God in heaven, thought Kerstin Holm. “Nothing since then?”

“No.”

“Okay. What can you tell me about yesterday?”

“He was pretty tense. Stayed closed up in his room and talked on a phone a lot.”

“You didn’t happen to hear what he was saying?”

“Do you think I eavesdrop on my own son?”

Yes, thought Holm. “No, of course not. But you can just happen to hear things.”

“No, you can’t.”

Not her too, thought Holm, groaning, imagining that she kept most of her groan internal. “I’m sorry. Then what happened?”

“He went out around five. He didn’t say where he was going, but he seemed nervous and keyed up.
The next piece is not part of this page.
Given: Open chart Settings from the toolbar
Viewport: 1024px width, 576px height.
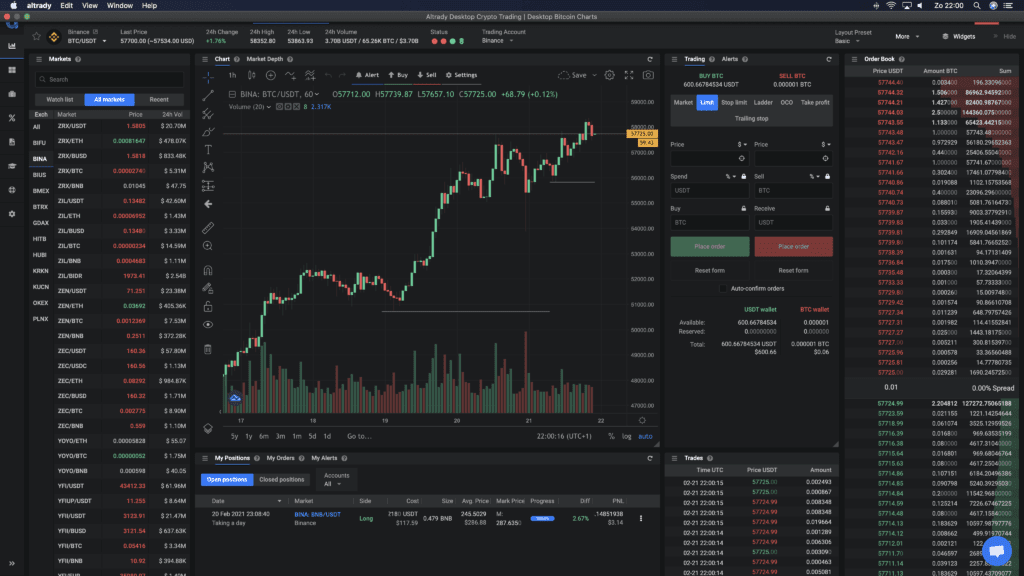Looking at the screenshot, I should [x=462, y=75].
Like he was going to pick up some Bingolotto winnings or something.”

“Did he say anything that might give some hint as to where he was going or what he was doing?”

“He said one thing: ‘Soon you’ll be able to move out of here, Mom.’ ”

“Have you touched anything in his room?”

“We’ve been at the hospital all night. No, I haven’t touched anything.”

“May I look at it?”

She was shown to the door of what seemed to be a teenage boy’s room. Old, peeling stickers from packs of gum covered the surface.

Once inside the room, she thanked the mother and closed the door in her face. An enormous Swedish flag covered two of the walls; it was creased in the middle, behind the bed. She lifted the fabric and peered behind it. A few banners were hidden there. She couldn’t really see them, but she recognized the black, white, gold, and red stripes; they were probably miniature Nazi flags. She flipped through the CDs. Mostly heavy metal, but also some white power albums. Benny Lundberg hadn’t broken very radically with his skinhead past, that much was certain.